Every line of the listing must be repeated exactly.
..............................
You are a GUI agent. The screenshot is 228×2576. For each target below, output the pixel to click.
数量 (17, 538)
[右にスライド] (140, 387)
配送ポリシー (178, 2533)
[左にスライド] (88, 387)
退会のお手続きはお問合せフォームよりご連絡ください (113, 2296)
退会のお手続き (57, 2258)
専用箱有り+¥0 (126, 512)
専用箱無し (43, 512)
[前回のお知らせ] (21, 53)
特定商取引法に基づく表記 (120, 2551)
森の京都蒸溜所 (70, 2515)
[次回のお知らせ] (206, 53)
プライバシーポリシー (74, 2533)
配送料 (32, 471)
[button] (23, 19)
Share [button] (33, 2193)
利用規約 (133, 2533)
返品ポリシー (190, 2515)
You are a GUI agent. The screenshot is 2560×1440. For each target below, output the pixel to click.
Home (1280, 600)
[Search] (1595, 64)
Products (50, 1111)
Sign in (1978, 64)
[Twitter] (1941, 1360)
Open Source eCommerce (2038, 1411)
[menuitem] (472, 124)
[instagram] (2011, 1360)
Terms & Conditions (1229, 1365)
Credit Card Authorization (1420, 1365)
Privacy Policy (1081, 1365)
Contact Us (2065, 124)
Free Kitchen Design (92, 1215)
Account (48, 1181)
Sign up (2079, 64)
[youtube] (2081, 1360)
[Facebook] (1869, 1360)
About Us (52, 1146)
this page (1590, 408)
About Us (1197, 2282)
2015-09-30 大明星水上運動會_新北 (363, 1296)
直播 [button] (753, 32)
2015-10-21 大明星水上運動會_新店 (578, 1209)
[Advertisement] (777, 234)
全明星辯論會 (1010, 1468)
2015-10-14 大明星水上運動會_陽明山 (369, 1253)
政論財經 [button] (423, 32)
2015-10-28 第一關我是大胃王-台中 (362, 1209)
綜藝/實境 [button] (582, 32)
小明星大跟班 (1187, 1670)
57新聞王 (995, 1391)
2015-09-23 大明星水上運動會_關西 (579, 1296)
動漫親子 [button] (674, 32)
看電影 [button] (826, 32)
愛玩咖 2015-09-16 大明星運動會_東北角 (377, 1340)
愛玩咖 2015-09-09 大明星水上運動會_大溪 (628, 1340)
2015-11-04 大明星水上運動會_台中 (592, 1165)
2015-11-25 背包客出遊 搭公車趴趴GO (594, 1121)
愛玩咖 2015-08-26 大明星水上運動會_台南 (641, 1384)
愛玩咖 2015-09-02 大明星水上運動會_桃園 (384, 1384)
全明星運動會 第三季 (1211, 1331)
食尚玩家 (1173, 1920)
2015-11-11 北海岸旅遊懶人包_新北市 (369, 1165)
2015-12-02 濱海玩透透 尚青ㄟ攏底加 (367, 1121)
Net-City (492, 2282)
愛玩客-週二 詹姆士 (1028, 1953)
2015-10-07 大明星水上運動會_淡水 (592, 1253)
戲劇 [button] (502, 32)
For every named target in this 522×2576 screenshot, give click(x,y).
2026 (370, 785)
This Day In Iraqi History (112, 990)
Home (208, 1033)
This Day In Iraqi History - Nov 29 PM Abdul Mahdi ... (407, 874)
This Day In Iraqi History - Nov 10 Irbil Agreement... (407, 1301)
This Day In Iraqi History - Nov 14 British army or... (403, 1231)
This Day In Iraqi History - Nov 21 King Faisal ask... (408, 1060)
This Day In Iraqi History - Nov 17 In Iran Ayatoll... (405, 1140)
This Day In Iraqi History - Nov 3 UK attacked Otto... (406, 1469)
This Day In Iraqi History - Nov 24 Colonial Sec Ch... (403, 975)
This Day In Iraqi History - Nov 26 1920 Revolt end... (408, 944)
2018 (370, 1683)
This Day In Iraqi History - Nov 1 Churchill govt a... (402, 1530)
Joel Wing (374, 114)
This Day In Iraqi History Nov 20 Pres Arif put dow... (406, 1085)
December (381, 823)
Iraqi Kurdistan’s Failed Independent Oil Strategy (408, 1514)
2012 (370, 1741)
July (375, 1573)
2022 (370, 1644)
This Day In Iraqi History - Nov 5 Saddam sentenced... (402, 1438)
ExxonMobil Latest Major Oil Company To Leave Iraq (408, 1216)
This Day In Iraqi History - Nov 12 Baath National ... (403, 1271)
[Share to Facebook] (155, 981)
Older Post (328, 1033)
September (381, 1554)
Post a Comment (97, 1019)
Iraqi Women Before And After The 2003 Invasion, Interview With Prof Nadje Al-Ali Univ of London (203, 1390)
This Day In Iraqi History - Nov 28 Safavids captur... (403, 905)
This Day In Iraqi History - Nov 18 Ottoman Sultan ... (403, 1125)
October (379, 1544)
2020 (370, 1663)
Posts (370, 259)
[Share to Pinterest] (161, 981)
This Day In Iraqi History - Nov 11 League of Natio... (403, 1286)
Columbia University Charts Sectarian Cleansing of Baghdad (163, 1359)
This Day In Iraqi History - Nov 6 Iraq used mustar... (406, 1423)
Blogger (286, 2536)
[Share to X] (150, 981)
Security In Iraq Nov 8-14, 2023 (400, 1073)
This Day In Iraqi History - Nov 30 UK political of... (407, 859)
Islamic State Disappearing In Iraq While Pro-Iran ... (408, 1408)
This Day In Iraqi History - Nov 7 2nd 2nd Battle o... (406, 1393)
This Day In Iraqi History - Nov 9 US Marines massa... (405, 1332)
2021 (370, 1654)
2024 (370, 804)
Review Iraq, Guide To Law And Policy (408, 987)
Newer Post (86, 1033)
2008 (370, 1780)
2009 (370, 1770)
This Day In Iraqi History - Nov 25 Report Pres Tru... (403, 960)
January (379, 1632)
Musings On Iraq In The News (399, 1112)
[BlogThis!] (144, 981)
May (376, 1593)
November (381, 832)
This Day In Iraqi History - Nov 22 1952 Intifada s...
..............................
• Expected answer:
You are a GUI agent. The screenshot is 228×2576. For each target below, output the pixel to click.
数量 (17, 538)
[右にスライド] (140, 387)
配送ポリシー (178, 2533)
[左にスライド] (88, 387)
退会のお手続きはお問合せフォームよりご連絡ください (113, 2296)
退会のお手続き (57, 2258)
専用箱有り+¥0 (126, 512)
専用箱無し (43, 512)
[前回のお知らせ] (21, 53)
特定商取引法に基づく表記 (120, 2551)
森の京都蒸溜所 (70, 2515)
[次回のお知らせ] (206, 53)
プライバシーポリシー (74, 2533)
配送料 (32, 471)
[button] (23, 19)
Share [button] (33, 2193)
利用規約 (133, 2533)
返品ポリシー (190, 2515)
You are a GUI agent. The screenshot is 2560×1440. For each target below, output the pixel to click.
Home (1280, 600)
[Search] (1595, 64)
Products (50, 1111)
Sign in (1978, 64)
[Twitter] (1941, 1360)
Open Source eCommerce (2038, 1411)
[menuitem] (472, 124)
[instagram] (2011, 1360)
Terms & Conditions (1229, 1365)
Credit Card Authorization (1420, 1365)
Privacy Policy (1081, 1365)
Contact Us (2065, 124)
Free Kitchen Design (92, 1215)
Account (48, 1181)
Sign up (2079, 64)
[youtube] (2081, 1360)
[Facebook] (1869, 1360)
About Us (52, 1146)
this page (1590, 408)
About Us (1197, 2282)
2015-09-30 大明星水上運動會_新北 (363, 1296)
直播 [button] (753, 32)
2015-10-21 大明星水上運動會_新店 (578, 1209)
[Advertisement] (777, 234)
全明星辯論會 (1010, 1468)
2015-10-14 大明星水上運動會_陽明山 (369, 1253)
政論財經 [button] (423, 32)
2015-10-28 第一關我是大胃王-台中 (362, 1209)
綜藝/實境 [button] (582, 32)
小明星大跟班 (1187, 1670)
57新聞王 (995, 1391)
2015-09-23 大明星水上運動會_關西 (579, 1296)
動漫親子 [button] (674, 32)
看電影 [button] (826, 32)
愛玩咖 2015-09-16 大明星運動會_東北角 (377, 1340)
愛玩咖 2015-09-09 大明星水上運動會_大溪 (628, 1340)
2015-11-04 大明星水上運動會_台中 (592, 1165)
2015-11-25 背包客出遊 搭公車趴趴GO (594, 1121)
愛玩咖 2015-08-26 大明星水上運動會_台南 (641, 1384)
愛玩咖 2015-09-02 大明星水上運動會_桃園 (384, 1384)
全明星運動會 第三季 (1211, 1331)
食尚玩家 (1173, 1920)
2015-11-11 北海岸旅遊懶人包_新北市 (369, 1165)
2015-12-02 濱海玩透透 尚青ㄟ攏底加 (367, 1121)
Net-City (492, 2282)
愛玩客-週二 詹姆士 (1028, 1953)
2015-10-07 大明星水上運動會_淡水 (592, 1253)
戲劇 [button] (502, 32)
For every named target in this 522×2576 screenshot, give click(x,y).
2026 (370, 785)
This Day In Iraqi History (112, 990)
Home (208, 1033)
This Day In Iraqi History - Nov 29 PM Abdul Mahdi ... (407, 874)
This Day In Iraqi History - Nov 10 Irbil Agreement... (407, 1301)
This Day In Iraqi History - Nov 14 British army or... (403, 1231)
This Day In Iraqi History - Nov 21 King Faisal ask... (408, 1060)
This Day In Iraqi History - Nov 17 In Iran Ayatoll... (405, 1140)
This Day In Iraqi History - Nov 3 UK attacked Otto... (406, 1469)
This Day In Iraqi History - Nov 24 Colonial Sec Ch... (403, 975)
This Day In Iraqi History - Nov 26 1920 Revolt end... (408, 944)
2018 (370, 1683)
This Day In Iraqi History - Nov 1 Churchill govt a... (402, 1530)
Joel Wing (374, 114)
This Day In Iraqi History Nov 20 Pres Arif put dow... (406, 1085)
December (381, 823)
Iraqi Kurdistan’s Failed Independent Oil Strategy (408, 1514)
2012 (370, 1741)
July (375, 1573)
2022 (370, 1644)
This Day In Iraqi History - Nov 5 Saddam sentenced... (402, 1438)
ExxonMobil Latest Major Oil Company To Leave Iraq (408, 1216)
This Day In Iraqi History - Nov 12 Baath National ... (403, 1271)
[Share to Facebook] (155, 981)
Older Post (328, 1033)
September (381, 1554)
Post a Comment (97, 1019)
Iraqi Women Before And After The 2003 Invasion, Interview With Prof Nadje Al-Ali Univ of London (203, 1390)
This Day In Iraqi History - Nov 28 Safavids captur... (403, 905)
This Day In Iraqi History - Nov 18 Ottoman Sultan ... (403, 1125)
October (379, 1544)
2020 (370, 1663)
Posts (370, 259)
[Share to Pinterest] (161, 981)
This Day In Iraqi History - Nov 11 League of Natio... (403, 1286)
Columbia University Charts Sectarian Cleansing of Baghdad (163, 1359)
This Day In Iraqi History - Nov 6 Iraq used mustar... (406, 1423)
Blogger (286, 2536)
[Share to X] (150, 981)
Security In Iraq Nov 8-14, 2023 (400, 1073)
This Day In Iraqi History - Nov 30 UK political of... (407, 859)
Islamic State Disappearing In Iraq While Pro-Iran ... (408, 1408)
This Day In Iraqi History - Nov 7 2nd 2nd Battle o... (406, 1393)
This Day In Iraqi History - Nov 9 US Marines massa... (405, 1332)
2021 (370, 1654)
2024 (370, 804)
Review Iraq, Guide To Law And Policy (408, 987)
Newer Post (86, 1033)
2008 (370, 1780)
2009 (370, 1770)
This Day In Iraqi History - Nov 25 Report Pres Tru... (403, 960)
January (379, 1632)
Musings On Iraq In The News (399, 1112)
[BlogThis!] (144, 981)
May (376, 1593)
November (381, 832)
This Day In Iraqi History - Nov 22 1952 Intifada s...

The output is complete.